Floral Experimentation
LOCATION: WHEREVER THERE IS LAND AND PLANTS
We were going to a birthday party. We didn’t have a present. Anna said ‘don’t worry we’ll just find plants and flowers on the way and make a big bouquet’. Mischievous smile on her face she stooped and reached, grabbing flowers and foliage from empty lots and sidewalks.
By the time we reached the party we had a huge, wild, spectacular bouquet. From that point on, flowers became part of everything we do. For example in the market we had a ‘Wildness Frame’, an old foraged bicycle tyre that hung from fishing wire in the middle of the old (former) church.

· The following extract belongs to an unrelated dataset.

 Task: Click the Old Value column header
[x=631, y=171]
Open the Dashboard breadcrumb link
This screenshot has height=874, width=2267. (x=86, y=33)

Every week, using a combination of leftover flowers given to us from a posh supermarket and foraged flowers and plants, the frame was decorated with a different design. We took people’s pictures in the frame, printed the portraits, and hung them around the space the following week. If they showed up we would give them their picture.
COMPOST
The story of our floral experimentation exemplifies a kind of economic theory we have, like the ‘working theories’ developed by children as they learn. For this first bouquet to happen we had to let go of some control, of having the future figured out. The idea that resources are all around, that one must only open one’s perceptions to dialogue with the surprise encounters that are right there, had to settle within us.
GERMINATE
The moment on the way to the birthday party sprouted an enthusiasm within us. We followed it, following the pleasure, the careful adventure of foraging, of new designs surprising us every week. This enthusiasm was contagious, later passed on to market goers getting their pictures taken.
CARE
We started cultivating floral techniques, following creative florists on social media, investing in tools, using every opportunity to try out new methods and arrangements. Through floral arts we created spaces of sharing, making crowns for people on different occasions, teaching people of all ages the techniques that we acquired.